会場からの発言とパネリストのまとめ発言から 『縦軸と横軸における「連帯」へ』
 フロアからの発言は、多方面に及んだが、活動紹介としては、東京での被爆者の声を受け継ぐプロジェクト50の試み、海外での被爆講話の経験を通じて確信した「話せばわかってもらえる」ということ、世界の被団協の可能性に関連して「被団協」という名前の重みを国連本部で実感した(通用した)ことなどが報告された。また、調報告、小浜報告を受けて、平和案内人、被爆2世と被爆者の交流、意見交換の必要性が指摘された。そのなかではいろいろな考え方を学びあうことの重要性、自由な意見の表明は尊重されなければ、深みのある認識に到達できないとの指摘があった。平和教育に関連して原爆資料館を訪れる修学旅行生の態度には違いがあり、事前に見学の目的などが生徒に理解されているかどうかが関係していること、つまり教師の目的意識の反映であるから、教師への働きかけが大事だとの意見があった。公教育の場から被爆体験を聞く機会が奪われている広島の状況は、日本の次世代への危機だという認識をもつべしとの意見、さらに佐世保と長崎の温度差、ちょうど起こった米軍前畑弾薬庫火災や原子力潜水艦の排水からの放射性物質漏れ等への世論の関心の薄さへの懸念が表明された。

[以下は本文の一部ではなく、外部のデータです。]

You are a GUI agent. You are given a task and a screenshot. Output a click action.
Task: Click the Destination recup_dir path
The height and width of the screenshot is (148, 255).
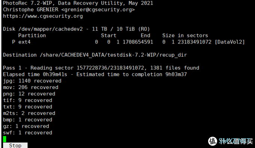113,55
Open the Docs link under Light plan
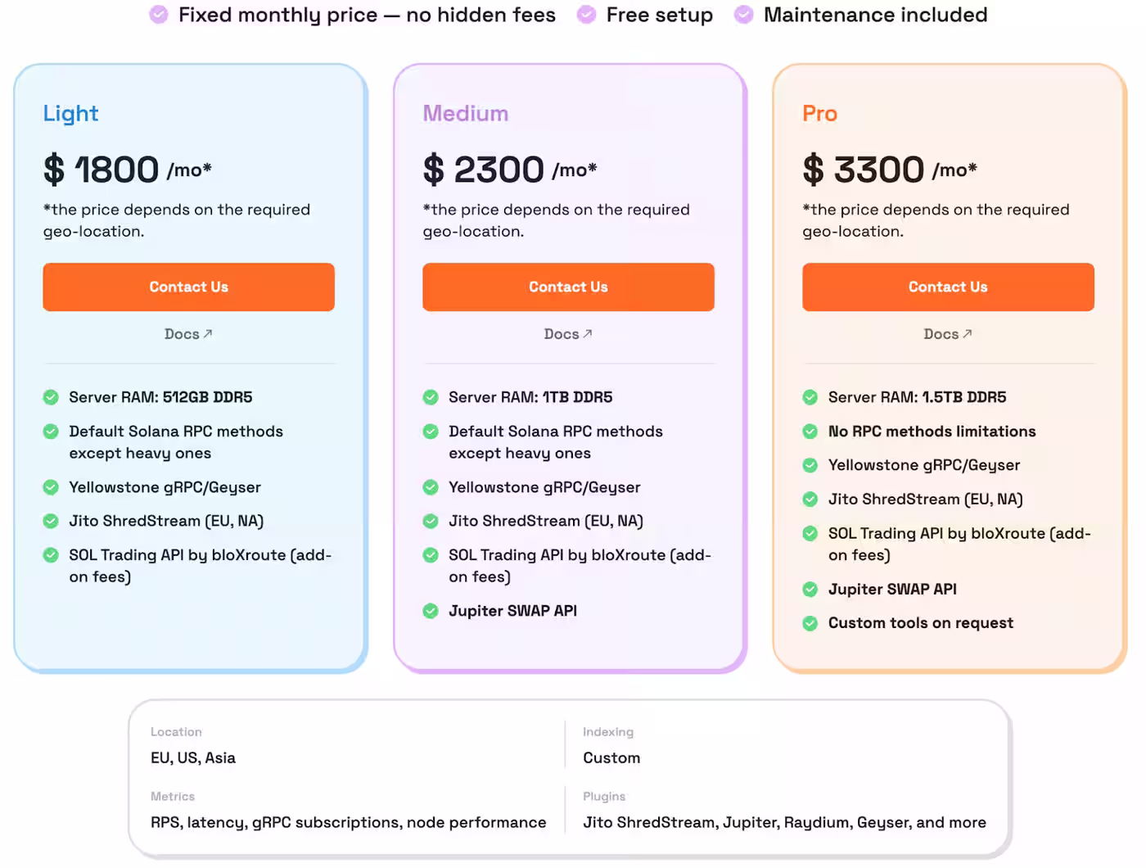Viewport: 1146px width, 868px height. click(x=188, y=334)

閣僚・与党幹部からの核保有論議容認
発言を聞くにつれ、被爆者の証言だけでは不充分でもっとウイングを広げる必要が述べられた。提言としては、被爆者運動が被爆者だけにならないようにもっと非被爆者と連帯することが強調された。被爆体験を伝えることは大事だが、先細りする危険があり、現代のホットな核問題と被爆体験を有機的につなげること、とりわけ核兵器保有国への被爆経験の「輸出」(事実を知らせること)、被爆体験を世界史的枠組みのなかに位置づけ、原爆投下されたとき世界はどんな状況になっていたかとリンクさせる視点があらためて重要だとの指摘があった。原点と継承という点では、原爆についての基礎知識(原子とは何か、核兵器の核とは何か、等)の理解が乏しいので、基礎知識を習得させることに努力をはらうべき、との提言もあった。

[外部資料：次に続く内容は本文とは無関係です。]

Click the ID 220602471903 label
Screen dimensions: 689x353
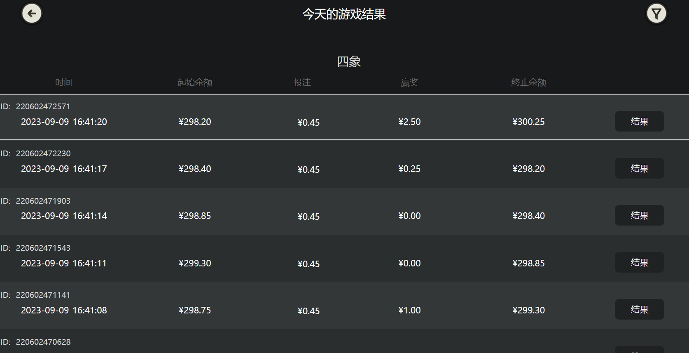pyautogui.click(x=43, y=201)
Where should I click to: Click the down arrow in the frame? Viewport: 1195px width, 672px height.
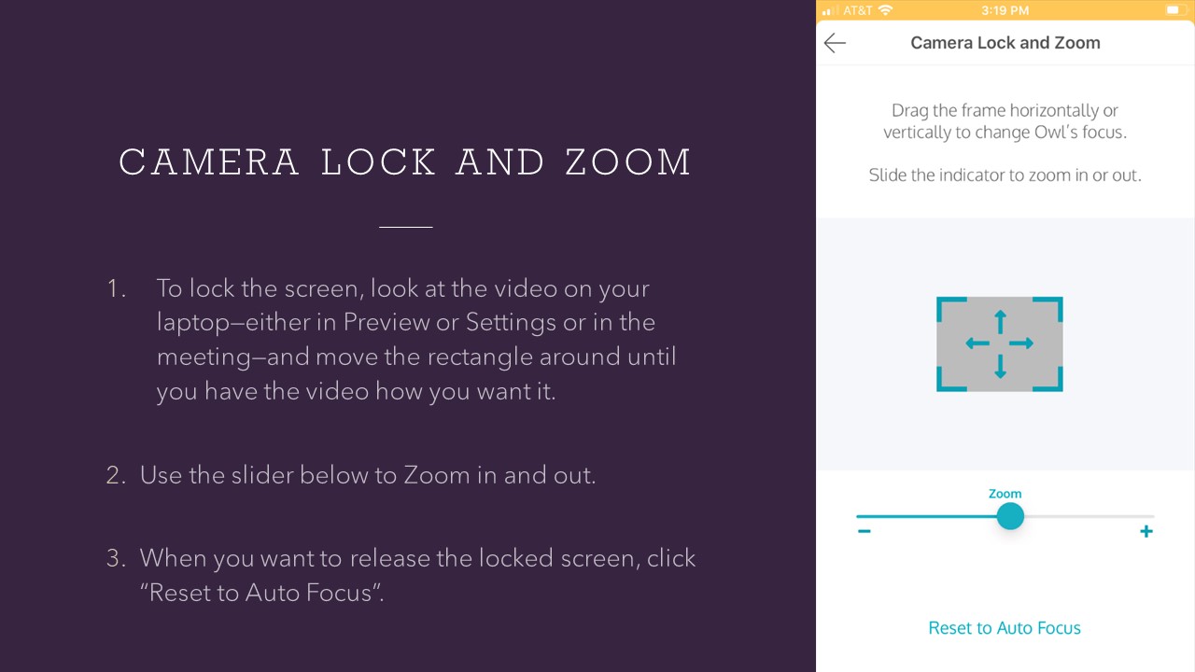tap(1000, 366)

 多岐にわたる質問、意見、提言を受けて最後に報告者が短いまとめの発言を行ったが、そのなかでは1.公教育での楽観できない状況等があるが、悲観的になりすぎる必要はない、希望がある(中央アジア非核地帯化)ことの確認が必要、2.継承という点では世代間継承という縦軸と、広島、長崎以外の日本国内、世界への被爆体験を広げていくこと(横軸の継承)を同時に行っていくこと、被爆者、被爆2世の周辺のサポーターの取り込みが必要、ここに継承の秘密があるのではないか、との総括的発言があった。

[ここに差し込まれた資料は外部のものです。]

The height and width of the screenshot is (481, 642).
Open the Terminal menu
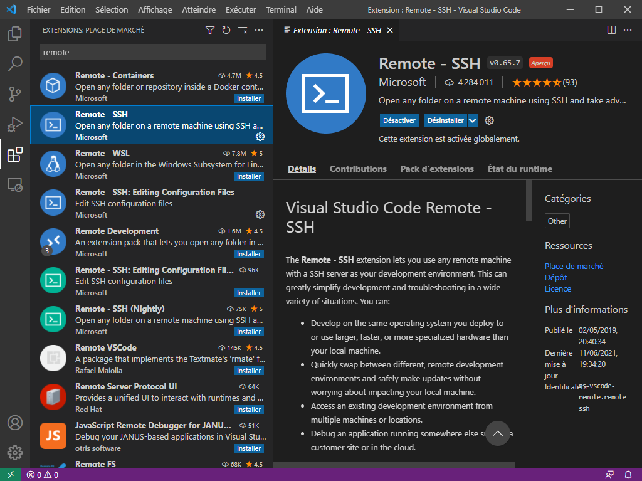click(281, 10)
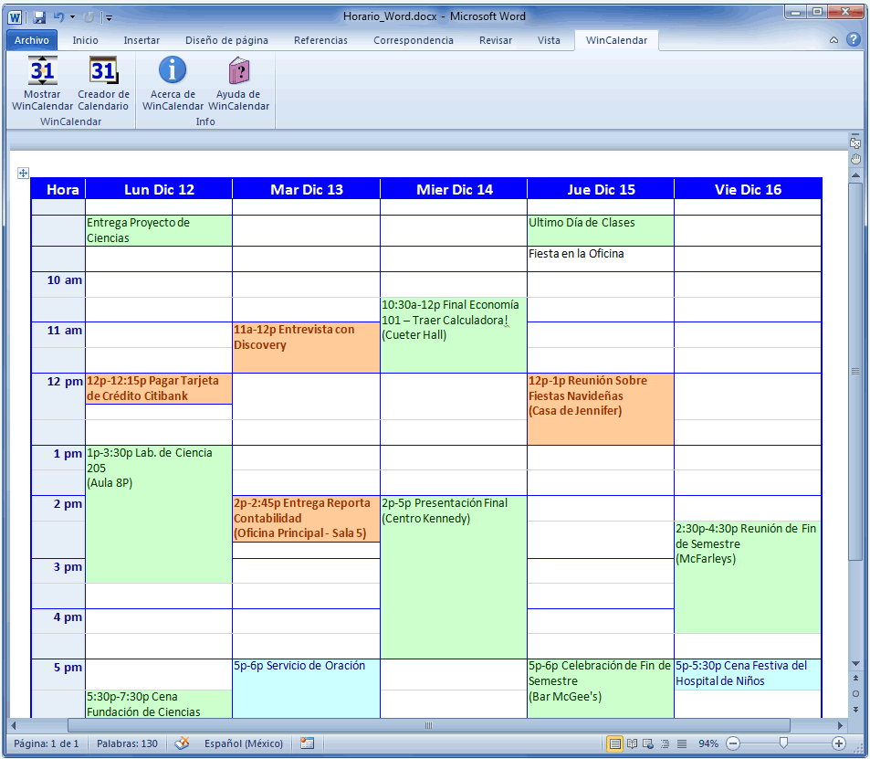This screenshot has width=870, height=759.
Task: Open the Customize Quick Access Toolbar dropdown
Action: click(109, 17)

 被爆者運動の原点と被爆体験の継承をキーワードに準備された被爆者フォーラムだったが、縦軸、横軸への広がりを、という問題意識が議論のなかで確認されたように思われる。そうであれば、問題の立て方は、「継承」という面にとどまらず、垂直的・水平的という両面における双方向性も含意した「連帯」というキーワードのほうが適切かもしれない(世代間連帯、被爆者と非被爆者、ヒバクシヤの連帯など)−コーディネーターとして最後に得た感想である。